Harkway's strategy to avoid digital distraction is a robust and sustainable one: care about your work to the point where you lose interest in distractions. Unfortunately, you can't flip a switch to become more excited about your work, but you can cultivate more interest over time.

Imagine customers or colleagues next to you

If you can find a way to tie your work back to someone or something bigger than yourself, you'll naturally feel a sense of sanctity, importance, and interest in that work. Once you have that feeling, you'll feel your mind gravitate towards the work and away from distraction.

Here's a simple practice you can try each day: Imagine you're building something for a customer or colleague. It could be anything from software to a document or email reply. While working on it, imagine you're doing the work *for them* and that they're right there with you. If you feel they're there with you, you'll hold yourself to a higher standard. And if there aren't any stakeholders in your work, act as though you are in the presence of someone you admire, as the French philosopher Michel de Montaigne suggests:

always imagine you are with Cato, Phocion, and Aristides, in whose sight the very madmen would hide their faults; make them recorders of your inmost thoughts, which, going astray, will be set right again out of reverence for them — On Solitude[3]

Self knowledge is more valuable than any rule

Writers so often allude to how they "found" or "tried" various strategies and routines. The art of working well is, ultimately, the art of understanding ourselves.

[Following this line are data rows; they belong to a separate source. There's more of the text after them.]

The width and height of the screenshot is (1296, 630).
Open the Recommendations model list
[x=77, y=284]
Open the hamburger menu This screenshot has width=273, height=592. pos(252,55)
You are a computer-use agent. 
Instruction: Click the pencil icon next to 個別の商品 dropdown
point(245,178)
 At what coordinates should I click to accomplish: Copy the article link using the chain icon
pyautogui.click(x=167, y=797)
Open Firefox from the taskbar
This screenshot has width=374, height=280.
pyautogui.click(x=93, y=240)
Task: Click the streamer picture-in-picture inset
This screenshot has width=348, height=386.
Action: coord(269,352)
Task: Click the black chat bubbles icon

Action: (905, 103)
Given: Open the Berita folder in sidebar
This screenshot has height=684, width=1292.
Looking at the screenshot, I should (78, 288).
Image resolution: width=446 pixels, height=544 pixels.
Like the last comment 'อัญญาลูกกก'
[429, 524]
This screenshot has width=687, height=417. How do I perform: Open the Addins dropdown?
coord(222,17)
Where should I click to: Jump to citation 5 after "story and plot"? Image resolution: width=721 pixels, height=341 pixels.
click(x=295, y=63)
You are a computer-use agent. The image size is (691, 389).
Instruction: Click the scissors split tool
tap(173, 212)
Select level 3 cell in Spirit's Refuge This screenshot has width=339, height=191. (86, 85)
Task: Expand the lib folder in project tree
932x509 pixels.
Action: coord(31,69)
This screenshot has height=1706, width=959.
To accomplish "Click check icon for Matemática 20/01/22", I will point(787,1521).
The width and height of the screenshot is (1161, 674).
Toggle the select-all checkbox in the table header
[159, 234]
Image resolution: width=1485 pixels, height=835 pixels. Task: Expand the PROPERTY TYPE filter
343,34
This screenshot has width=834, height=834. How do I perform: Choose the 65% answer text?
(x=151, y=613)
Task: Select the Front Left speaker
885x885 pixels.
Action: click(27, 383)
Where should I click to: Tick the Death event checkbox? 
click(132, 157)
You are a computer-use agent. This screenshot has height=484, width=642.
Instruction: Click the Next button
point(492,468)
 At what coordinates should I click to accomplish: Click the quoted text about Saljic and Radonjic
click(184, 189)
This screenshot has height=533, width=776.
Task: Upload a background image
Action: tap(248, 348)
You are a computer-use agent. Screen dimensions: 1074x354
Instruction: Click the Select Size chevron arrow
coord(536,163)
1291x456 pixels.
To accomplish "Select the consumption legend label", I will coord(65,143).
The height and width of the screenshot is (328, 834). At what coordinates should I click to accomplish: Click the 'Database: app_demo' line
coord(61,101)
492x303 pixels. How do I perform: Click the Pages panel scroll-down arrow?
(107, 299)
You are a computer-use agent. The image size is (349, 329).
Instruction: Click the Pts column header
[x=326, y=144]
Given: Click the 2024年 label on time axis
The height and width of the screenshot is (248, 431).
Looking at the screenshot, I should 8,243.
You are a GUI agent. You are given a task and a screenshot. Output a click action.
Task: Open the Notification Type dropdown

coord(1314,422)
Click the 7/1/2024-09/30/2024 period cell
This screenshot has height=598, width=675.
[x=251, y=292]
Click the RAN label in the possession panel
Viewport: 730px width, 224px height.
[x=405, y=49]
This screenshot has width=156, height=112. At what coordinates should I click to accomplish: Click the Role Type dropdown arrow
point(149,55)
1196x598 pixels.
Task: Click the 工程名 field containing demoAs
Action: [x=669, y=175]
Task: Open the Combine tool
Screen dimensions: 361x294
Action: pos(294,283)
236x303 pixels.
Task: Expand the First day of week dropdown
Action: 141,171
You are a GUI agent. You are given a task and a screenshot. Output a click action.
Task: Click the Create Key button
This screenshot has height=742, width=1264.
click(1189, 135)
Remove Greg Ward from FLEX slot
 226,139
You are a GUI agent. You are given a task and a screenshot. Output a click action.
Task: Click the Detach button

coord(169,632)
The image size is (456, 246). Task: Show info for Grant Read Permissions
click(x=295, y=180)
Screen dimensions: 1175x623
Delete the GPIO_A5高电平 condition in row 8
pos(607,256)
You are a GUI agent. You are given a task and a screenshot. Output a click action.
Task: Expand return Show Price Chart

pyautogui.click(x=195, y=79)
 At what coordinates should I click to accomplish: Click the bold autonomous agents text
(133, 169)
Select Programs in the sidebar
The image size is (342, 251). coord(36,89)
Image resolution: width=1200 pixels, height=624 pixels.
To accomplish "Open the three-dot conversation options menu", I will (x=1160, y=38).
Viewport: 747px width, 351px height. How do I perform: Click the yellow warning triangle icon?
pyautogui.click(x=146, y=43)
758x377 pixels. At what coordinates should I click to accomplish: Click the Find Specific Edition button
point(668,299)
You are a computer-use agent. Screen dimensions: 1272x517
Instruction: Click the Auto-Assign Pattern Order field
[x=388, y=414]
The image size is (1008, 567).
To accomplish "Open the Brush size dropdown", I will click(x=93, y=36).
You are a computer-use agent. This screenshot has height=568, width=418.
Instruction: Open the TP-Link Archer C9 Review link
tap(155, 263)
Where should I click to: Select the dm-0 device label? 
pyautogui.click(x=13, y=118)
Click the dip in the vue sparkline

I hope this inspires you to examine your own working habits and craft your own rules.

"I’m rather allergic to rules about writing, and pronouncements such as “you must write at least an hour a day” or “you must plot everything in advance” or “do all your research before you write a single word.” My philosophy is “find out what works for you, and do that: Everyone is different.” So, for example, I wrote this book on my sofa, in the British Library, in a cottage by the beach in Western Australia, on Hampstead Heath, and anywhere else that felt right. I consider it a true privilege to have the opportunity to do what I love. — M.L. Stedman

References:

1. I am indebted to the leg work Gwern's did in compiling hundreds of interviews with authors from Goodreads, the Paris review, and other source for his essay "What is the Morning Writing Effect".
2. Kahneman, D. (2013). Thinking, Fast and Slow (1st ed.). Farrar, Straus and Giroux.
3. Montaigne, M. D. (2010). On Solitude (Penguin Great Ideas) (Reprint ed.). Penguin Books.